Why was it a surprise to Sumner Redstone that Blockbuster Video was not a core enterprise for Viacom's future? He is considered to be an extremely intelligent and able executive who was playing with lots of his own money. My conclusion is that he needed a better management process to avoid mistakes like this one.
Mr. Wolf should spend more time thinking about management processes.
If you want a breezy read about the entertainment industry, do buy and read this book. If you want something with more guidance for your business, you will need to supplement this book with others. The Customer-Driven Company is a good example.
Unless you currently think about entertainment as it might relate to your business now, this book will definitely advance your thinking about what the fundamental trends have been and what that could mean for the future of your business.
Wolf observes that "Within its home turf....entertainment is in many parts of the world the fastest-growing sector of the economy. This is as true of developing countries as it is of mature ones. But of even wider impact is the way entertainment content has become a key differentiator in virtually every aspect of the broader consumer economy." Moreover, "...where America's entertainment economy goes, the rest of the world is not far behind." Although he does not state it explicitly, Wolf views "entertainment" from two quite separate perspectives: entertainment as a commodity (films, videos, radio and television, concerts, athletic events, etc.) and entertainment as a strategy (eg to create a sense of being "entertained"). As Wolf explains, not all commodities are inherently entertaining but it is possible to nourish the appeal of virtually all commodities by use of appropriate entertainment principles.
In this respect, Wolf seems to agree with Schmitt & Simonson, co-authors of Marketing Aesthetics. Consider Williams-Sonoma which attracts customers to its upscale stores with the aromas of fresh-baked bread and fresh-brewed coffee, produced on-site by appliances it sells. Schmitt & Simonson assert that marketing is most effective when it appeals to most (if not all) of the five senses. Wolf would no doubt confirm that the nature and extent of that appeal will usually determine the nature and extent of a consumer's sense of being "entertained."
Every retail merchandiser should ask, "Who buys what we sell? Which images will be most appealing? Window displays, posters, counter-top promotions? Which aromas will be most appealing? Gourmet coffee, popcorn, chestnuts roasting on an open fire? Which sounds will be most appealing? Bach, Hole, Dwight Yoakam, Celine Dion?"
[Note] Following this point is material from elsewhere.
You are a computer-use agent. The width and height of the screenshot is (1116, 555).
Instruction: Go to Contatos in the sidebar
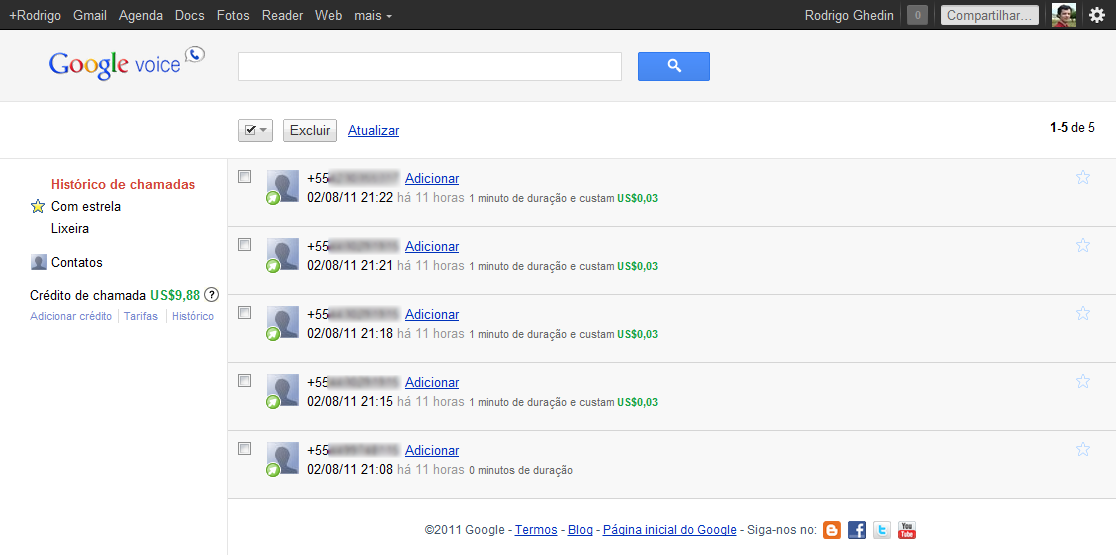pyautogui.click(x=76, y=262)
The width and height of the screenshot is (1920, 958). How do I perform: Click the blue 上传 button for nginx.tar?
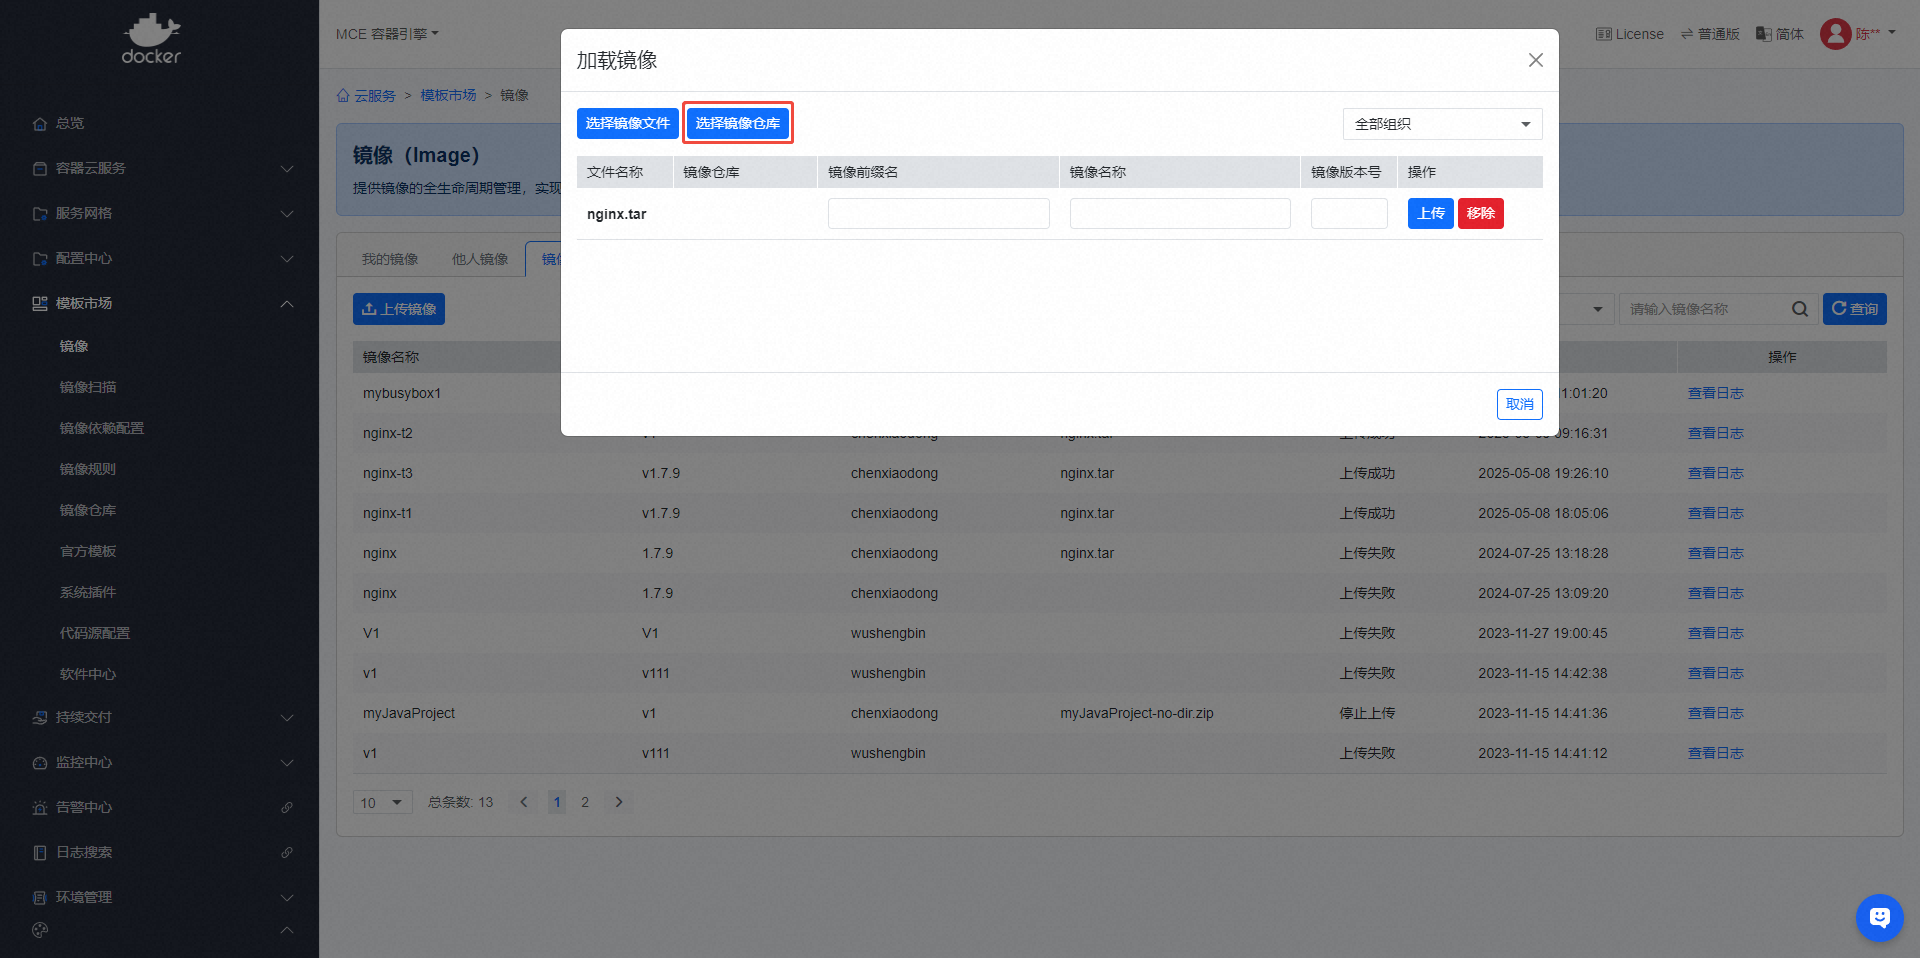tap(1430, 213)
Wolf characterizes Ted Turner, Michael Eisner, Sumner Redstone, and Rupert Murdoch as "the conquistadors of modern business." Why? Because they and their associates understand so well that entertainment (both as a commodity and as an influence) has an almost unlimited global audience. To Wolf's credit, everything he says is directly relevant to almost any organization, regardless of size of nature. If an organization does not understand The Entertainment Economy, it probably doesn't have much of a chance of survival. Those interested in this book are urged to consider, also, The Experience Economy and Experiential Marketing.